Definability and Interpolation: Model-theoretic investigations
Eva Hoogland
Abstract:
In this thesis we study definability and interpolation. These are
properties of logics such as compactness or decidability that have
been established as yardsticks by which to measure the behavior of
logics. What do they look like? In a slogan, the _Beth
(definability) property_ states that implicit definability equals
explicit definability. These notions will be explained in full
detail in the thesis. The gist is that implicit definability is a
semantic concept whereas explicit definability is a syntactic
phenomenon. To say that the two forms of definability coincide (as
the Beth property does) may therefore be regarded as an indication
that there is a good balance between syntax and semantics of a logic.
Proving that a given logic S has the Beth property usually proceeds
by way of proving the _interpolation property_ for S. This
property requires that any validity \phi -> \psi has an _interpolant_.

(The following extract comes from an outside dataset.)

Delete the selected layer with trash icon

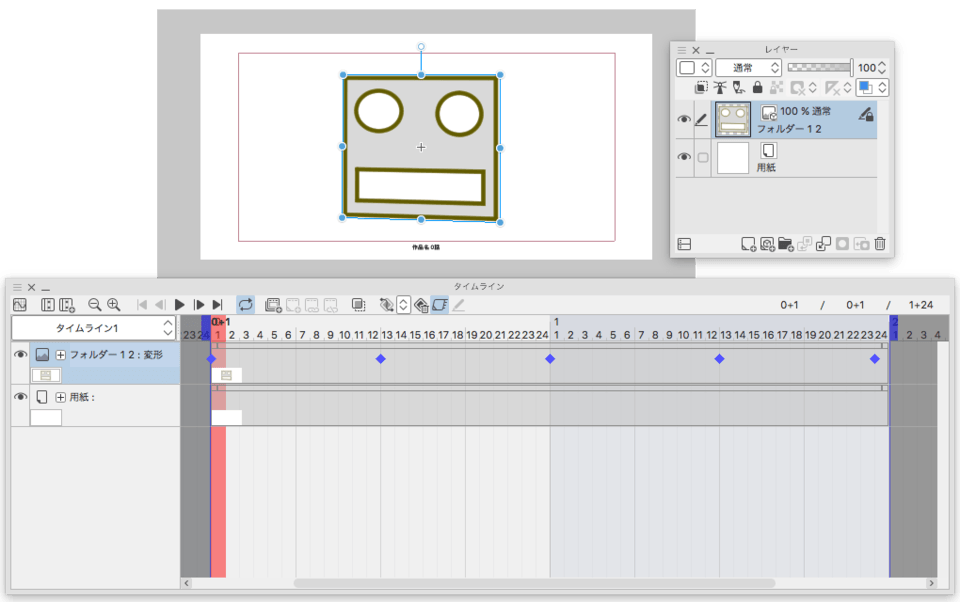[x=880, y=244]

That is, there exists a formula \theta in the common language of
\phi, \psi, such that \phi -> \theta and \theta -> \psi are again
validities. Apart from its connection with definability, interpolation
is also an interesting notion in itself which points to a well-behaved
deductive system.
The objectives of this dissertation are fourfold. We successively
* Provide ``everything you always wanted to know about definability
and interpolation but were afraid to ask.''
* Relate definability to the algebraic property of surjectiveness
of epimorphisms.
* Offer tools for proving and disproving definability theorems and
interpolation theorems.
* Present plenty of examples that show that the interpolation
property is much stronger than the definability property. To this
end, we do two detailed case studies, viz., of guarded fragments of
first order logic and of interpretability logics.
Chapter 2:
The aim of this introductory chapter is to make the reader familiar
with the main themes of this dissertation: definability and
interpolation. The chapter is written in a rather informal manner with
an emphasis on giving simple examples. We discuss the precise
relationship between the relevant properties, summarize the state of
the art, and provide ample references to the literature. This chapter
also takes a look at the matter from an algebraic perspective.
Chapter 3:
This chapter is of an abstract algebraic nature in which algebraic
equivalents of several Beth definability properties are given. We
also supply many applications of these characterizations. The chapter
contains an introduction to the abstract algebraic framework(s) we are
working in.
Chapter 4 and Chapter 5:
These chapters can be seen as case studies in which we extend known
methods for proving interpolation and definability. The fourth
chapter concerns interpretability logics (these are non-standard modal
logics), the final chapter deals with guarded fragments of first order
logic.